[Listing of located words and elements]
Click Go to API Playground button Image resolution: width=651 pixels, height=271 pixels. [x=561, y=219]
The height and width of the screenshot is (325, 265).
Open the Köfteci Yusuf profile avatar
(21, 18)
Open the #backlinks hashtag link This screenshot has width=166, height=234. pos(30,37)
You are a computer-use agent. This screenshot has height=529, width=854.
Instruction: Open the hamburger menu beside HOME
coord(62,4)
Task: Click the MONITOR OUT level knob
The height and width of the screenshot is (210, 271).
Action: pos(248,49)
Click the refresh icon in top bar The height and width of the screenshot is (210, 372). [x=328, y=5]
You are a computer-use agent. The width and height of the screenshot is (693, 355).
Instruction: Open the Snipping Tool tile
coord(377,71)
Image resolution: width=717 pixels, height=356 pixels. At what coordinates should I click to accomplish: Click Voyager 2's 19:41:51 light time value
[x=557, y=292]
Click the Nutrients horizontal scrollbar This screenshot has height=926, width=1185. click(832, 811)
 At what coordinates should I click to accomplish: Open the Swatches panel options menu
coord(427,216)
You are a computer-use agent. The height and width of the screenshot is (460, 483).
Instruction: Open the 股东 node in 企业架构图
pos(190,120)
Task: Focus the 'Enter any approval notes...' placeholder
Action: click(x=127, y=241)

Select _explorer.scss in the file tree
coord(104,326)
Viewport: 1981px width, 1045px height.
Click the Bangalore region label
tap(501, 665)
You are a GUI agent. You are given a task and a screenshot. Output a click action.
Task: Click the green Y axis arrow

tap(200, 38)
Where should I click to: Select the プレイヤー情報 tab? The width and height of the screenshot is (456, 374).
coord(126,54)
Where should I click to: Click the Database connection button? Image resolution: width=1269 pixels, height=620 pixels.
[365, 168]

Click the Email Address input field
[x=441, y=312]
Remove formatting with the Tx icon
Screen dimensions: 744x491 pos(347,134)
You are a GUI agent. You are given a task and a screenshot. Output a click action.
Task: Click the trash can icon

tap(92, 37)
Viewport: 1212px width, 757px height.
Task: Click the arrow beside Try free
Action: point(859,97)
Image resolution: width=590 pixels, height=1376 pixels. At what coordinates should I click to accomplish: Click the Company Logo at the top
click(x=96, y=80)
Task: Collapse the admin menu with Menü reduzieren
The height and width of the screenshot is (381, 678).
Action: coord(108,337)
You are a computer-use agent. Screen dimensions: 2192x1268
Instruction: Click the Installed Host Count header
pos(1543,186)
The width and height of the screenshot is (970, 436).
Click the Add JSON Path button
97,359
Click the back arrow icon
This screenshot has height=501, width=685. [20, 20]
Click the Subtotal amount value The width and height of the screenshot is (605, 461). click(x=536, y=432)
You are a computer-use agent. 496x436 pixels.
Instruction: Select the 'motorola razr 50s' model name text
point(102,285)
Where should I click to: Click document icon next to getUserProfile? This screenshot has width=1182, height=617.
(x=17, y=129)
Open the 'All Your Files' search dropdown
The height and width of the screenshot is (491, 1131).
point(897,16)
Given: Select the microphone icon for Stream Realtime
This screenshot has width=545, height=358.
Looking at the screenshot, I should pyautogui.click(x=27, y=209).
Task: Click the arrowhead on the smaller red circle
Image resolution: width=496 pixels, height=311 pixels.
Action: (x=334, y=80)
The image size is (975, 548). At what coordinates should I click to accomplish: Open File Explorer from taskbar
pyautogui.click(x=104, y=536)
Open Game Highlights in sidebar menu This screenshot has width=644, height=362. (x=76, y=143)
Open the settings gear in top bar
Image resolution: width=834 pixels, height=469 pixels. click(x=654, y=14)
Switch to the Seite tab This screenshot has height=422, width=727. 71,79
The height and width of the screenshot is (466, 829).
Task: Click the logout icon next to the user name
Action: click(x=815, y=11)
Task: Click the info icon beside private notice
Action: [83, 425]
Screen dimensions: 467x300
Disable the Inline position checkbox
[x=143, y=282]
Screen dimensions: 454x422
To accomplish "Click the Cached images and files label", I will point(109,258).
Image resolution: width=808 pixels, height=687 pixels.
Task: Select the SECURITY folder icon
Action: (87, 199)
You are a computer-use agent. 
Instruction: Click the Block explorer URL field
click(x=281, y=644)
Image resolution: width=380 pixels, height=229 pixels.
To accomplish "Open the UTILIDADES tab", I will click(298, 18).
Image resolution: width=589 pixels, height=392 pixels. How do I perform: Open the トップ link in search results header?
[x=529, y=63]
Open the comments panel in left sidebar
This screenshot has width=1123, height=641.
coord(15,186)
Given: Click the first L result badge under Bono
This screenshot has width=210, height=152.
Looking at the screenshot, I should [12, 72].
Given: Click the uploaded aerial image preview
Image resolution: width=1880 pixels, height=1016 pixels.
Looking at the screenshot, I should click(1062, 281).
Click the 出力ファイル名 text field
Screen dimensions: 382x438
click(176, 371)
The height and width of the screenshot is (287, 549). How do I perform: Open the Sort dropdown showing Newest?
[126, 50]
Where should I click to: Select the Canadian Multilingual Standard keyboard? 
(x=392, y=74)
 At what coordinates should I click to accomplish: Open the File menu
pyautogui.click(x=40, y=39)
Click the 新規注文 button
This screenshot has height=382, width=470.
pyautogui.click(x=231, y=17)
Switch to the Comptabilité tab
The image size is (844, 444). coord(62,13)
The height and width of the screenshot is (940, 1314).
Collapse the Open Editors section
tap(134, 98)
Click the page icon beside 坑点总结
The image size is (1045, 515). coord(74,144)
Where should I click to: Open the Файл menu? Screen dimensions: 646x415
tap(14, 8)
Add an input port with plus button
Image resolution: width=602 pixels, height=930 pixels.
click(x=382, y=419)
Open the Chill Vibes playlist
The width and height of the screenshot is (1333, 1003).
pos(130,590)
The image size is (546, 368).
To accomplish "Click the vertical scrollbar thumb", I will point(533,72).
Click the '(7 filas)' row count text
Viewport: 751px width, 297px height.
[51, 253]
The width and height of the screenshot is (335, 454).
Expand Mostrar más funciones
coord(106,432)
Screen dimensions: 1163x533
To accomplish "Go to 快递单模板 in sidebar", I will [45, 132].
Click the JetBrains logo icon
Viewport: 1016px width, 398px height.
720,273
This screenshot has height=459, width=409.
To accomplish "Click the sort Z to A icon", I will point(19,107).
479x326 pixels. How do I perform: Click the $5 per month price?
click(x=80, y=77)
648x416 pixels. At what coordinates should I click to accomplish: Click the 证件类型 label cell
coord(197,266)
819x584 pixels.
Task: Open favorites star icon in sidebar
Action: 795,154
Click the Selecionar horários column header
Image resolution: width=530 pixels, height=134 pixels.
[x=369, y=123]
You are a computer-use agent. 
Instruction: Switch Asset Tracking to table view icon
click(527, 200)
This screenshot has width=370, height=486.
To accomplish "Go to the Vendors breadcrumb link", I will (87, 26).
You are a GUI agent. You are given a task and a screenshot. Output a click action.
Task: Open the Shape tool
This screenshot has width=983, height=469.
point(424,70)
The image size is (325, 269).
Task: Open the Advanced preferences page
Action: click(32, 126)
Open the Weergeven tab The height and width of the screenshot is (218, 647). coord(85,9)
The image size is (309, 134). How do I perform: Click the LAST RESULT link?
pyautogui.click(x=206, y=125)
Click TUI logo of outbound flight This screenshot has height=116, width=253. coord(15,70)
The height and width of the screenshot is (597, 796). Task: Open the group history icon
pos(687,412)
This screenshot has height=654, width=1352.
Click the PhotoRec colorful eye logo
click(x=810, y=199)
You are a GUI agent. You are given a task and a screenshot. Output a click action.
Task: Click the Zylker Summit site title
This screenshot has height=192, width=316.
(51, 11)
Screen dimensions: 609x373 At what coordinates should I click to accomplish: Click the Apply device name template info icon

**TASK DESCRIPTION**
Reproduce the listing above, changing every occurrence of "computer-use agent" to "screen-navigation agent" and keeping all other text unchanged.

**RESPONSE TO THIS TASK**
Click Go to API Playground button Image resolution: width=651 pixels, height=271 pixels. [x=561, y=219]
The height and width of the screenshot is (325, 265).
Open the Köfteci Yusuf profile avatar
(21, 18)
Open the #backlinks hashtag link This screenshot has width=166, height=234. pos(30,37)
You are a screen-navigation agent. This screenshot has height=529, width=854.
Instruction: Open the hamburger menu beside HOME
coord(62,4)
Task: Click the MONITOR OUT level knob
The height and width of the screenshot is (210, 271).
Action: pos(248,49)
Click the refresh icon in top bar The height and width of the screenshot is (210, 372). [x=328, y=5]
You are a screen-navigation agent. The width and height of the screenshot is (693, 355).
Instruction: Open the Snipping Tool tile
coord(377,71)
Image resolution: width=717 pixels, height=356 pixels. At what coordinates should I click to accomplish: Click Voyager 2's 19:41:51 light time value
[x=557, y=292]
Click the Nutrients horizontal scrollbar This screenshot has height=926, width=1185. click(832, 811)
 At what coordinates should I click to accomplish: Open the Swatches panel options menu
coord(427,216)
You are a screen-navigation agent. The height and width of the screenshot is (460, 483).
Instruction: Open the 股东 node in 企业架构图
pos(190,120)
Task: Focus the 'Enter any approval notes...' placeholder
Action: click(x=127, y=241)

Select _explorer.scss in the file tree
coord(104,326)
Viewport: 1981px width, 1045px height.
Click the Bangalore region label
tap(501, 665)
You are a GUI agent. You are given a task and a screenshot. Output a click action.
Task: Click the green Y axis arrow

tap(200, 38)
Where should I click to: Select the プレイヤー情報 tab? The width and height of the screenshot is (456, 374).
coord(126,54)
Where should I click to: Click the Database connection button? Image resolution: width=1269 pixels, height=620 pixels.
[365, 168]

Click the Email Address input field
[x=441, y=312]
Remove formatting with the Tx icon
Screen dimensions: 744x491 pos(347,134)
You are a GUI agent. You are given a task and a screenshot. Output a click action.
Task: Click the trash can icon

tap(92, 37)
Viewport: 1212px width, 757px height.
Task: Click the arrow beside Try free
Action: point(859,97)
Image resolution: width=590 pixels, height=1376 pixels. At what coordinates should I click to accomplish: Click the Company Logo at the top
click(x=96, y=80)
Task: Collapse the admin menu with Menü reduzieren
The height and width of the screenshot is (381, 678).
Action: coord(108,337)
You are a screen-navigation agent. Screen dimensions: 2192x1268
Instruction: Click the Installed Host Count header
pos(1543,186)
The width and height of the screenshot is (970, 436).
Click the Add JSON Path button
97,359
Click the back arrow icon
This screenshot has height=501, width=685. [20, 20]
Click the Subtotal amount value The width and height of the screenshot is (605, 461). click(x=536, y=432)
You are a screen-navigation agent. 496x436 pixels.
Instruction: Select the 'motorola razr 50s' model name text
point(102,285)
Where should I click to: Click document icon next to getUserProfile? This screenshot has width=1182, height=617.
(x=17, y=129)
Open the 'All Your Files' search dropdown
The height and width of the screenshot is (491, 1131).
point(897,16)
Given: Select the microphone icon for Stream Realtime
This screenshot has width=545, height=358.
Looking at the screenshot, I should pyautogui.click(x=27, y=209).
Task: Click the arrowhead on the smaller red circle
Image resolution: width=496 pixels, height=311 pixels.
Action: (x=334, y=80)
The image size is (975, 548). At what coordinates should I click to accomplish: Open File Explorer from taskbar
pyautogui.click(x=104, y=536)
Open Game Highlights in sidebar menu This screenshot has width=644, height=362. (x=76, y=143)
Open the settings gear in top bar
Image resolution: width=834 pixels, height=469 pixels. click(x=654, y=14)
Switch to the Seite tab This screenshot has height=422, width=727. 71,79
The height and width of the screenshot is (466, 829).
Task: Click the logout icon next to the user name
Action: click(x=815, y=11)
Task: Click the info icon beside private notice
Action: [83, 425]
Screen dimensions: 467x300
Disable the Inline position checkbox
[x=143, y=282]
Screen dimensions: 454x422
To accomplish "Click the Cached images and files label", I will point(109,258).
Image resolution: width=808 pixels, height=687 pixels.
Task: Select the SECURITY folder icon
Action: (87, 199)
You are a screen-navigation agent. 
Instruction: Click the Block explorer URL field
click(x=281, y=644)
Image resolution: width=380 pixels, height=229 pixels.
To accomplish "Open the UTILIDADES tab", I will click(298, 18).
Image resolution: width=589 pixels, height=392 pixels. How do I perform: Open the トップ link in search results header?
[x=529, y=63]
Open the comments panel in left sidebar
This screenshot has width=1123, height=641.
coord(15,186)
Given: Click the first L result badge under Bono
This screenshot has width=210, height=152.
Looking at the screenshot, I should [12, 72].
Given: Click the uploaded aerial image preview
Image resolution: width=1880 pixels, height=1016 pixels.
Looking at the screenshot, I should click(1062, 281).
Click the 出力ファイル名 text field
Screen dimensions: 382x438
click(176, 371)
The height and width of the screenshot is (287, 549). How do I perform: Open the Sort dropdown showing Newest?
[126, 50]
Where should I click to: Select the Canadian Multilingual Standard keyboard? 
(x=392, y=74)
 At what coordinates should I click to accomplish: Open the File menu
pyautogui.click(x=40, y=39)
Click the 新規注文 button
This screenshot has height=382, width=470.
pyautogui.click(x=231, y=17)
Switch to the Comptabilité tab
The image size is (844, 444). coord(62,13)
The height and width of the screenshot is (940, 1314).
Collapse the Open Editors section
tap(134, 98)
Click the page icon beside 坑点总结
The image size is (1045, 515). coord(74,144)
Where should I click to: Open the Файл menu? Screen dimensions: 646x415
tap(14, 8)
Add an input port with plus button
Image resolution: width=602 pixels, height=930 pixels.
click(x=382, y=419)
Open the Chill Vibes playlist
The width and height of the screenshot is (1333, 1003).
pos(130,590)
The image size is (546, 368).
To accomplish "Click the vertical scrollbar thumb", I will point(533,72).
Click the '(7 filas)' row count text
Viewport: 751px width, 297px height.
[51, 253]
The width and height of the screenshot is (335, 454).
Expand Mostrar más funciones
coord(106,432)
Screen dimensions: 1163x533
To accomplish "Go to 快递单模板 in sidebar", I will [45, 132].
Click the JetBrains logo icon
Viewport: 1016px width, 398px height.
720,273
This screenshot has height=459, width=409.
To accomplish "Click the sort Z to A icon", I will point(19,107).
479x326 pixels. How do I perform: Click the $5 per month price?
click(x=80, y=77)
648x416 pixels. At what coordinates should I click to accomplish: Click the 证件类型 label cell
coord(197,266)
819x584 pixels.
Task: Open favorites star icon in sidebar
Action: 795,154
Click the Selecionar horários column header
Image resolution: width=530 pixels, height=134 pixels.
[x=369, y=123]
You are a screen-navigation agent. 
Instruction: Switch Asset Tracking to table view icon
click(527, 200)
This screenshot has width=370, height=486.
To accomplish "Go to the Vendors breadcrumb link", I will (87, 26).
You are a GUI agent. You are given a task and a screenshot. Output a click action.
Task: Open the Shape tool
This screenshot has width=983, height=469.
point(424,70)
The image size is (325, 269).
Task: Open the Advanced preferences page
Action: click(32, 126)
Open the Weergeven tab The height and width of the screenshot is (218, 647). coord(85,9)
The image size is (309, 134). How do I perform: Click the LAST RESULT link?
pyautogui.click(x=206, y=125)
Click TUI logo of outbound flight This screenshot has height=116, width=253. coord(15,70)
The height and width of the screenshot is (597, 796). Task: Open the group history icon
pos(687,412)
This screenshot has height=654, width=1352.
Click the PhotoRec colorful eye logo
click(x=810, y=199)
You are a GUI agent. You are given a task and a screenshot. Output a click action.
Task: Click the Zylker Summit site title
This screenshot has height=192, width=316.
(51, 11)
Screen dimensions: 609x373 At what coordinates should I click to accomplish: Click the Apply device name template info icon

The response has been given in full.